The bag of words representation simplifies text data into a numerical format that machine learning algorithms can process. It has applications in various NLP tasks, such as text classification, sentiment analysis, topic modeling, and information retrieval.

First need to copy and paste the page content in the doc file:

Create a folder and save the doc file:

Now open the python terminal:


Run those 2 package in python:

pip install python-docx

pip install scikit-learn

This is the proper python code:

import docx

import pandas as pd

from sklearn.feature_extraction.text import CountVectorizer

# Load the DOC file

doc_path = “C:\\Users\\SUBRATA\\Desktop\\bagofword\\doc.docx”

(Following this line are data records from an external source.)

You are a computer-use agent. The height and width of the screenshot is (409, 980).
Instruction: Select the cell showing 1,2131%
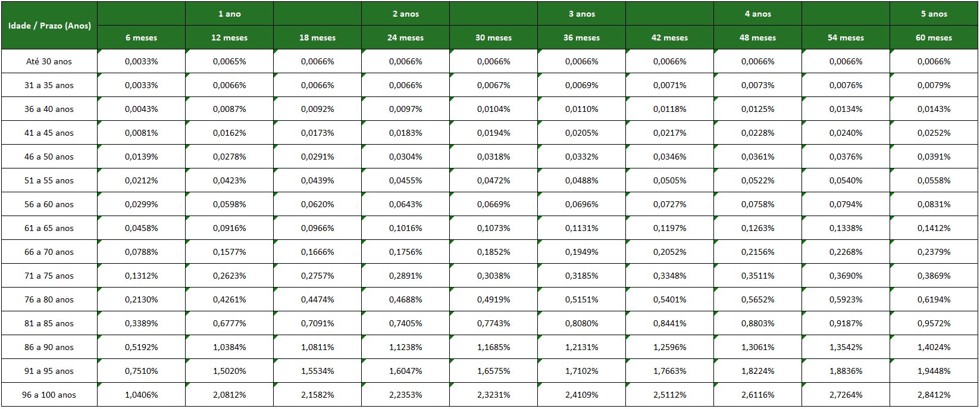(581, 347)
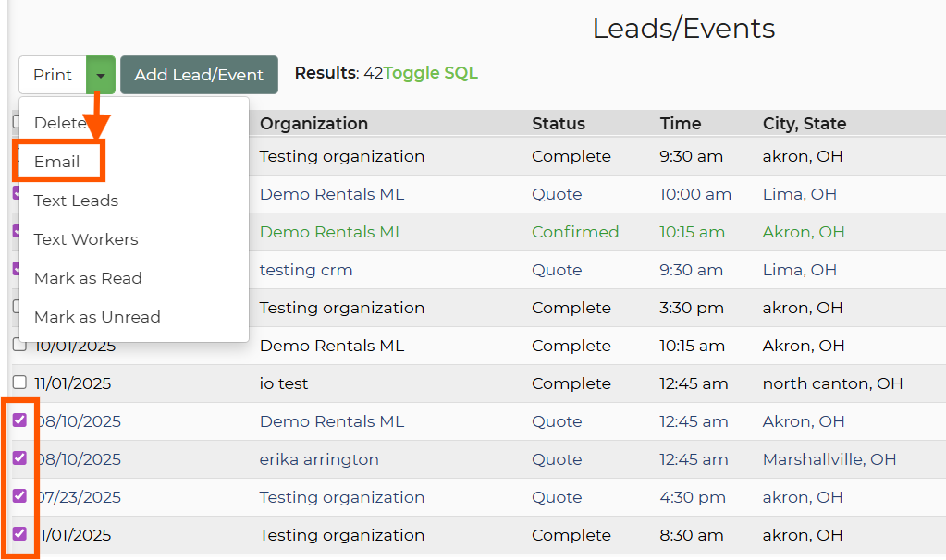946x560 pixels.
Task: Sort by Status column header
Action: pos(559,124)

doc = docx.Document(doc_path)

# Extract the text from each paragraph in the document

corpus = []

for paragraph in doc.paragraphs:

    corpus.append(paragraph.text)

# Initialize CountVectorizer and fit the corpus

vectorizer = CountVectorizer()

vectorizer.fit(corpus)

# Transform the corpus into a bag of words representation

bag_of_words = vectorizer.transform(corpus)

# Get the feature names (words)

feature_names = vectorizer.get_feature_names()

# Create a DataFrame from the bag of words

df = pd.DataFrame(bag_of_words.toarray(), columns=feature_names)

# Export the DataFrame to Excel

output_path = “C:\\Users\\SUBRATA\\Desktop\\bagofword\\doc.xlsx”

df.to_excel(output_path, index=False)

Before running the code, please create a excel file in the same folder:

Now run the code:

python bagofwordexcel.py

By following these steps, you can extract data from a DOC file, create a bag of words representation, and export the data to an Excel file for further analysis or use.

Add a SUM formula at the end to get the proper data of each queries:



Note that while the bag of words representation is useful for capturing word frequency information, it does not consider the order of words or capture semantic relationships between them. Other techniques, such as n-grams, word embeddings, or contextual models like Transformers, address these limitations by incorporating more contextual information.